Esta não é uma frase dita casualmente, mas é o tipo de afirmação que requer do interlocutor prontidão de sentidos para ativar a memória e elaborar uma resposta à altura da malandragem.

Empresários como o autor da frase acima, que é fundador do Uber, não são apenas raposas nos negócios, também são águias na língua. A eficácia na comunicação é essencial para destruir um adversário no campo do comércio. Não por acaso, a "diplomacia" da indústria é chamada de departamento de comunicação externa e institucional. A guerra à concorrência se ganha na lábia (e no lobby).

Sim, os cocheiros não foram indenizados. Na época da invenção do automóvel não havia grandes sindicatos, os cocheiros eram "profissionais autônomos", não tínhamos passado pela II Guerra Mundial e nenhum governo europeu tinha descoberto ainda que o estado de bem-estar social (com garantias para trabalhadores e serviços sociais eficazes e públicos) era uma espécie de seguro para a paz social.
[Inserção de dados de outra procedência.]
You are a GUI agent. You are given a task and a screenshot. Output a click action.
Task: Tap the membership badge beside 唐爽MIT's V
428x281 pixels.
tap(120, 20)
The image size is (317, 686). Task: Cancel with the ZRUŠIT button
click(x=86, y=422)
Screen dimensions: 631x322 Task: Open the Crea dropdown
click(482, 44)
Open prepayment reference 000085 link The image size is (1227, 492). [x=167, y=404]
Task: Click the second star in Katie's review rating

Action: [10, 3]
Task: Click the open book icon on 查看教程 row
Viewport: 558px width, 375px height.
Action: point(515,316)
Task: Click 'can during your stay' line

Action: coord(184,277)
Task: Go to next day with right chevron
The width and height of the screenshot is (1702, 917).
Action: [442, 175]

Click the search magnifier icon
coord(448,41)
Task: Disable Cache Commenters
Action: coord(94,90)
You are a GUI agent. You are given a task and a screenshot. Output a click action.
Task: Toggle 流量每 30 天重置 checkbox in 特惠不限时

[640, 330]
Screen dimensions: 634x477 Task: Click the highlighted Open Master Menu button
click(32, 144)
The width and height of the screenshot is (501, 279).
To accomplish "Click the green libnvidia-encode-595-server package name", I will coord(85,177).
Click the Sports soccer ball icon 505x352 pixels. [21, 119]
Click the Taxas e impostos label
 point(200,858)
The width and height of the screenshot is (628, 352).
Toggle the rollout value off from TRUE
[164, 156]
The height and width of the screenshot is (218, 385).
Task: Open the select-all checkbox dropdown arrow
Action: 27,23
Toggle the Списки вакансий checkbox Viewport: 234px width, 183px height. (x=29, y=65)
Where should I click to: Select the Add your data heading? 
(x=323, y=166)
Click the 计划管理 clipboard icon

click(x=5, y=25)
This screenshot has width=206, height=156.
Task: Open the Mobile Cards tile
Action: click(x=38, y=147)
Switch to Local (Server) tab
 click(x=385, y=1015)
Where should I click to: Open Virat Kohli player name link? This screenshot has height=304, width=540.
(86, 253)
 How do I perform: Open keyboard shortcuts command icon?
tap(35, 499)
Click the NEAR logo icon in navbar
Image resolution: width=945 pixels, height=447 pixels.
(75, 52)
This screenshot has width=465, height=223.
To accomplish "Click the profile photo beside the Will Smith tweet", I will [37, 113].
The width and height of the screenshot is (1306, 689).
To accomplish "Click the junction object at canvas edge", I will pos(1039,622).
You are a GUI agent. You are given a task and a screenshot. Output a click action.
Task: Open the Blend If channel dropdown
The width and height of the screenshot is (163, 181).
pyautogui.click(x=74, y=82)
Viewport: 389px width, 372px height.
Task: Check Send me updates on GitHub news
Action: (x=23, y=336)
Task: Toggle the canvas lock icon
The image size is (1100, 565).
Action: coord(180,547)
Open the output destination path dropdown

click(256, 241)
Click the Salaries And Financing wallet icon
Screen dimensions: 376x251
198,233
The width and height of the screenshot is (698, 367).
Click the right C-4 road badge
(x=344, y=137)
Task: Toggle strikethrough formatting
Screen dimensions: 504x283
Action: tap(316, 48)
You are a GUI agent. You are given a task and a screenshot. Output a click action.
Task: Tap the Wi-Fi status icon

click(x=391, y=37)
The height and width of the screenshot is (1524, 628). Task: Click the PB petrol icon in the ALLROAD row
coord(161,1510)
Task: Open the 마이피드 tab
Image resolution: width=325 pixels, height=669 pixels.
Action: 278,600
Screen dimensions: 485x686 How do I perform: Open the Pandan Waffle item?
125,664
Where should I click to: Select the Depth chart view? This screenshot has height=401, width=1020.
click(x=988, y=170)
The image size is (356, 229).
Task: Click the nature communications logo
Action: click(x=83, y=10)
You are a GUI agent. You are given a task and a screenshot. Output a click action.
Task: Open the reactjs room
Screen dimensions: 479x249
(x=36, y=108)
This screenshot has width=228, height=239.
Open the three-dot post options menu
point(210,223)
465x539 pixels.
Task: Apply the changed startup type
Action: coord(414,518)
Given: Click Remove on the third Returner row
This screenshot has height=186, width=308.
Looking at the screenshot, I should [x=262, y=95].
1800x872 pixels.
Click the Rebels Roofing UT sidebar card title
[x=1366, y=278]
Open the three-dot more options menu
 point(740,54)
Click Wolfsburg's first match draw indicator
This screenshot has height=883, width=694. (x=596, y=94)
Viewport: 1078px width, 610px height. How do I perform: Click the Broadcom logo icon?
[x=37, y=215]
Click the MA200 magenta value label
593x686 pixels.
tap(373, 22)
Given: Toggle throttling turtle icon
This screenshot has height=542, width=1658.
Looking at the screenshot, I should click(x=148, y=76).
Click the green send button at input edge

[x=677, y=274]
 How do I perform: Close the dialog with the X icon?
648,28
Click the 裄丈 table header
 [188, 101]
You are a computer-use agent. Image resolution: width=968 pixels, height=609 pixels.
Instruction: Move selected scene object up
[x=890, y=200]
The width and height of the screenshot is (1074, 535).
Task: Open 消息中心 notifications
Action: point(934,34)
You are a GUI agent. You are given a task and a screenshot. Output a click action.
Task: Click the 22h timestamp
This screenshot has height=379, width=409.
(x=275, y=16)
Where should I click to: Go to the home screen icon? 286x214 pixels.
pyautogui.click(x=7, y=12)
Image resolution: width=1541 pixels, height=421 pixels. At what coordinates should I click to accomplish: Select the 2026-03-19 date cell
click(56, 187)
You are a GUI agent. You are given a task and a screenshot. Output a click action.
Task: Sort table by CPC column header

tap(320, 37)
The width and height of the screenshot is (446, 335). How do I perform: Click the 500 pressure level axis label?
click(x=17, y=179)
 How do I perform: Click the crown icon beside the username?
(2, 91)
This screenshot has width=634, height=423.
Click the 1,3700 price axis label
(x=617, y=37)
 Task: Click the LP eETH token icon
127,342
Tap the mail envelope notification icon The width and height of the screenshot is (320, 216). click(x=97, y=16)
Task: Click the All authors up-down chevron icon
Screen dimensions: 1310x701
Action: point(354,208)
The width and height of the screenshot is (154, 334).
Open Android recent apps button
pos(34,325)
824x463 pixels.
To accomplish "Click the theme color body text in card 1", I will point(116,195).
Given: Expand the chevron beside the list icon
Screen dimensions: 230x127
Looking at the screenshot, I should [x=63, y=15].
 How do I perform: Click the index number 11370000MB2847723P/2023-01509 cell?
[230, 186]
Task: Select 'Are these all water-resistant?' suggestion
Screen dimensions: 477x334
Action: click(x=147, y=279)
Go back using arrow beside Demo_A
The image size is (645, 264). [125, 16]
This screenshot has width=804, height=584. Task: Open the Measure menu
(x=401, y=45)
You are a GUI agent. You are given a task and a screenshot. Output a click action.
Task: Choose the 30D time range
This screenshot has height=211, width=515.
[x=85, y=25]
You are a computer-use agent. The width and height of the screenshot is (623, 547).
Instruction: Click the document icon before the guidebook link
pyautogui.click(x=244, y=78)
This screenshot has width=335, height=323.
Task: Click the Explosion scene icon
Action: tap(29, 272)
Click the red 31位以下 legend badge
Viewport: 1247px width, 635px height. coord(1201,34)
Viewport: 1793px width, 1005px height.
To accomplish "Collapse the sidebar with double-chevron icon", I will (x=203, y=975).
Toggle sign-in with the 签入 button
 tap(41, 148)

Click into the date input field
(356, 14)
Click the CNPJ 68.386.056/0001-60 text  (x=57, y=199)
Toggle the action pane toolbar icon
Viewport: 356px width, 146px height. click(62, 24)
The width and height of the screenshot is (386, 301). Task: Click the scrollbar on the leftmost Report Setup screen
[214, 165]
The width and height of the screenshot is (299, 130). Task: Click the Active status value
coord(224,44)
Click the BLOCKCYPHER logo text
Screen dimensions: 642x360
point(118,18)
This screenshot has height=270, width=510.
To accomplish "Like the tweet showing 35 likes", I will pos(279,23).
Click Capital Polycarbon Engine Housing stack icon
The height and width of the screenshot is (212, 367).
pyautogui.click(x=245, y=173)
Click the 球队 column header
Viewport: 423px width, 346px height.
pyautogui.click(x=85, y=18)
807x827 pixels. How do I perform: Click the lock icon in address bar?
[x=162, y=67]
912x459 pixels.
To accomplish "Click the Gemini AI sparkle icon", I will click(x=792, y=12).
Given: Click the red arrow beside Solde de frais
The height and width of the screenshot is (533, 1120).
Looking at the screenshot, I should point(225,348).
O autor, achando que a maioria tem memória curta, aposta na frase de efeito. A sua escolha é coerente com o espírito de livre iniciativa, que aposta no risco controlado, mas também evidencia uso do princípio de probabilidade, um conceito matemático, e conta ainda com uma estrutura comunicativa exemplar, capaz de fazer Platão se revirar na cova.

"Garçom, manda mais uma dose de cicuta!" - diria o mestre. Mas faria isso não sem antes esculachar o empresário com o insulto que ele mais gostava de usar contra os adversários da dialética: "Sofistas!"

De fato, a arte da construção eficaz de uma falsa verdade consiste em partir de uma falsa premissa e seguir usando argumentos coerentes, que levam à falsa conclusão. Lida de forma descontextualizada, a frase do fundador do Uber faz todo sentido. Mas basta pensar nos avanços que obtivemos, a um custo altíssimo, para entender que não se trata de livre concorrência, mas de renunciar a um patamar de garantias do qual nenhum taxista (e trabalhador em geral) está disposto a abdicar.

Quer dizer: uma tecnologia avançada não vale o precariado que nos espera pela frente.

Quer dizer: entender o discurso do outro, conhecer os instrumentos utilizados e usar uma estratégia eficaz na polêmica é uma lição antiga e sempre atual.
Se Uber é a última moda, Platão é um clássico que nunca sai de moda.